Automation via robots is an enterprise solution that has traditionally been associated with large scale manufacturing runs, heavy and/or dangerous work, and of course, cost.

Yet in 2014, robot solutions are available even for very small operators. The technology has come a long way in recent years, and one company – Universal Robots – the brainchild of three Danish Phd students, has made significant inroads in the democratisation of robots.

Shermine Gotfredsen, Business Development Manager for Universal Robots in Asia Pacific, told Dynamic Business that Universal Robots’ robotic arms are targeted at companies for which robotics and automation technology has traditionally been too expensive, cumbersome and difficult to program.

“Basically [the students] were working on a project on how robotics can help to automate processes in the food industry. They found out to put pepperoni on pizzas, companies have a 150kg robot that they put on a euro palate, and they have to drive it around, and they thought this process was not really flexible at all,” Gotfredsen says.

The company now makes arms in two weight bearing categories – 5kg and 10 kg, and Gotfredsen says the idea is to use the robots for lightweight tasks that have traditionally been performed manually. What’s more, the robots are designed to coexist alongside workers with little to no safety shielding required.

Herbert Ho from Sensorplex, the company distributing the UR robots in Australia, says one element of the trend towards robotics is not being afraid of the technology.

“We train our customers to take ownership of the robot. If there’s a small problem or [the alignment] is slightly out – you don’t call us. We train users to make the minor adjustments, because a lot of people will use the robot,” Ho says. “It’s also not about seeing a robot as a complete replacement; it’s about seeing it as a collaborative tool of the trade,” he adds.

At the 2014 CeBIT trade fair, which was held in Sydney this month, robtics technology was well represented. Hanna Knaeusl from the University of Regensburg, Germany was one exhibitor behind Mocktail Robot, a state-of-the-art robot that can mix a drink and also remember what a person orders. Once a patron has ordered from the robot, at the time of the next order from the same patron, the robot has the ability to “recognise” the person, and start creating the same drink.
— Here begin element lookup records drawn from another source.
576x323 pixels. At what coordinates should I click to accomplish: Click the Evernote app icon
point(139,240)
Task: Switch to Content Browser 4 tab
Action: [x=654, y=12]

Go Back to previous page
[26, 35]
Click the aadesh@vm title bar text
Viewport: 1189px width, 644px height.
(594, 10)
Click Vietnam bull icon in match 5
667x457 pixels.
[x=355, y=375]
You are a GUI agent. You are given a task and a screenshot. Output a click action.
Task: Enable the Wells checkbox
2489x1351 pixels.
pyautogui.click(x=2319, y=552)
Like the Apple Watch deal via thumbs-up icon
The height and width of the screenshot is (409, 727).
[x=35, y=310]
“It’s not like a talking robot. It’s a decision system, and helps with respect to your very personal interests or situation. If you come to this system and you say I don’t want a very strong cocktail, but I do want something to drink – it will help you make that decision and make it for you,” Knaeusl says.

The Mocktail Robot is not yet available for commercial use, and was created to demonstrate to students what an intelligence system can do.